I had to post the following to Mr. Thibodeau’s jackbooted Sieg Heil. (By the
way… Nazi stands for National Socialist. I find it funny that the liberals
call the conservatives Nazis these days.)

Anyway, my response:

As a fiscally conservative southerner who voted AGAINST the gay marriage
amendment in my state (which means, of course, that I have absolutely no
problem whatsoever with two men or women enjoying each other’s company however
they please), I find your complicity in that pile of dogsqueeze you call
rhetoric rather apalling.

Case in point: you and the author of fuckthesouth.com (Whose name portends to
be Jonathan Swift, which I doubt) seem to think that the “wealthy blue states”
pay for the welfare benefits of the “red states.” Guess what? The welfare
recipients almost as a whole voted Democrat, buying into the class warfare and
bloc voting strategies of a party that simply wants to keep the little man
down. Why do the poorer people in this country vote Democrat? For the
largesse, of course. It’s the middle-class votes who voted for Bush.

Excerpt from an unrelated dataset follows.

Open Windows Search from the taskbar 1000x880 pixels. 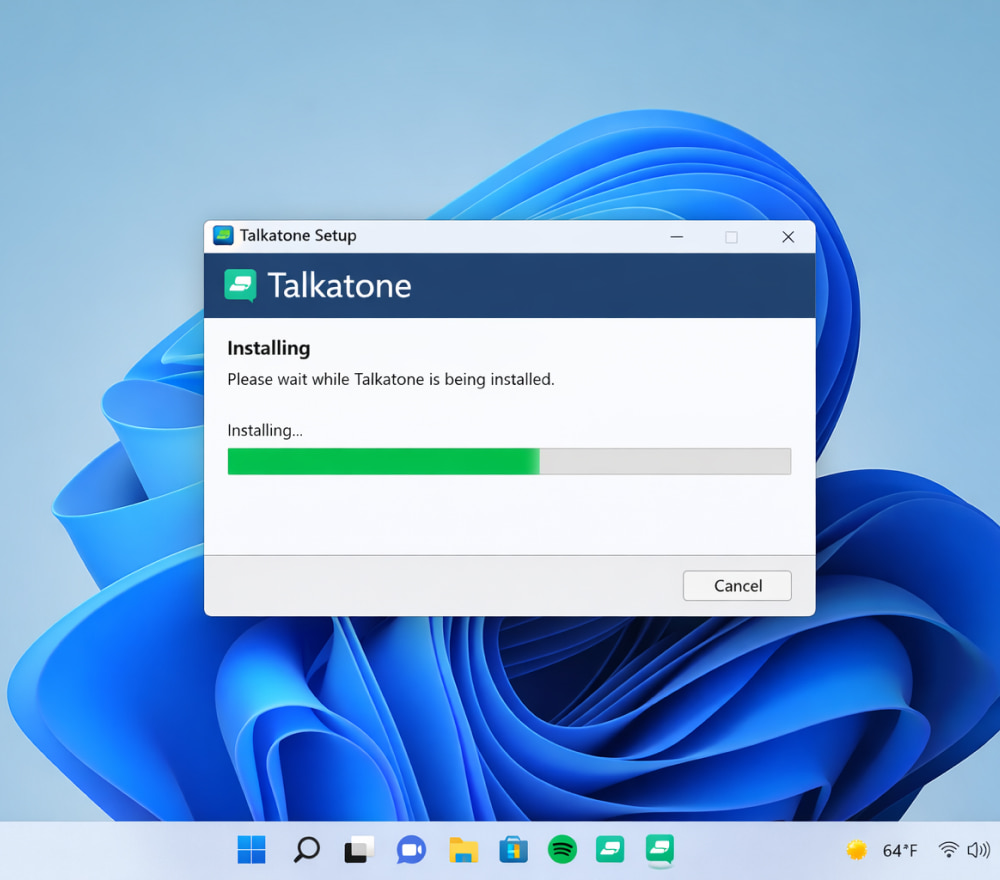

The founding fathers were mostly split evenly amongst the population centers
of the 13 original colonies. of the founding fathers, which ones moved on to
become presidents after the constitution was ratified? Virginians, as a whole.
What you would call a red state.

This whole red state/blue state thing and the absolute hatred both extreme
sides have for each other is sickening. If you think that you’re superior to
the “stupid dogmatic moralistic hypocrites” (I’m paraphrasing. Please correct
me if I got it wrong), take your Christian superiority and remove the plank
from your eye before you pull the flake from my Pagan peepers.

And think about it. We’re ALL Americans. We ALL have a crappy government. If
the best your party can put up before the public to run for president is Mr.
Career Politician and gold-digger poodle Kerry, with his wannabe Robin Hood
pocket lining trial lawyer runningmate Edwards, then you deserve to lose to a
whiny little big-eared primrod like Bush.

Don’t blame me, I voted Libertarian. Even if Badnarik is an isolationist.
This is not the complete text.